++++ Input data ++++
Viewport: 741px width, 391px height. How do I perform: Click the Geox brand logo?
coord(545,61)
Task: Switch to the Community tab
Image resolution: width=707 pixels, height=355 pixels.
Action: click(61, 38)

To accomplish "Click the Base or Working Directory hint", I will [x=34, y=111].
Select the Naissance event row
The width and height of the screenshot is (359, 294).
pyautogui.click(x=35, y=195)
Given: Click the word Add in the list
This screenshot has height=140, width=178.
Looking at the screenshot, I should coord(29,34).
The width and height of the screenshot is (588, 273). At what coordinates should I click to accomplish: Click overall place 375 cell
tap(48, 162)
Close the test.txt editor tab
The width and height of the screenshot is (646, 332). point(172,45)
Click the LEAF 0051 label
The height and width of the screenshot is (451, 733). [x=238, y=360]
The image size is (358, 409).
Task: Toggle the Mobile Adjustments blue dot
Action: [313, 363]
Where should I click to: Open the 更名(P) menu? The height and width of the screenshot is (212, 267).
++++
In your reply, write out all of the material exactly as it was given.

Viewport: 741px width, 391px height. How do I perform: Click the Geox brand logo?
coord(545,61)
Task: Switch to the Community tab
Image resolution: width=707 pixels, height=355 pixels.
Action: click(61, 38)

To accomplish "Click the Base or Working Directory hint", I will [x=34, y=111].
Select the Naissance event row
The width and height of the screenshot is (359, 294).
pyautogui.click(x=35, y=195)
Given: Click the word Add in the list
This screenshot has height=140, width=178.
Looking at the screenshot, I should coord(29,34).
The width and height of the screenshot is (588, 273). At what coordinates should I click to accomplish: Click overall place 375 cell
tap(48, 162)
Close the test.txt editor tab
The width and height of the screenshot is (646, 332). point(172,45)
Click the LEAF 0051 label
The height and width of the screenshot is (451, 733). [x=238, y=360]
The image size is (358, 409).
Task: Toggle the Mobile Adjustments blue dot
Action: [313, 363]
Where should I click to: Open the 更名(P) menu? The height and width of the screenshot is (212, 267).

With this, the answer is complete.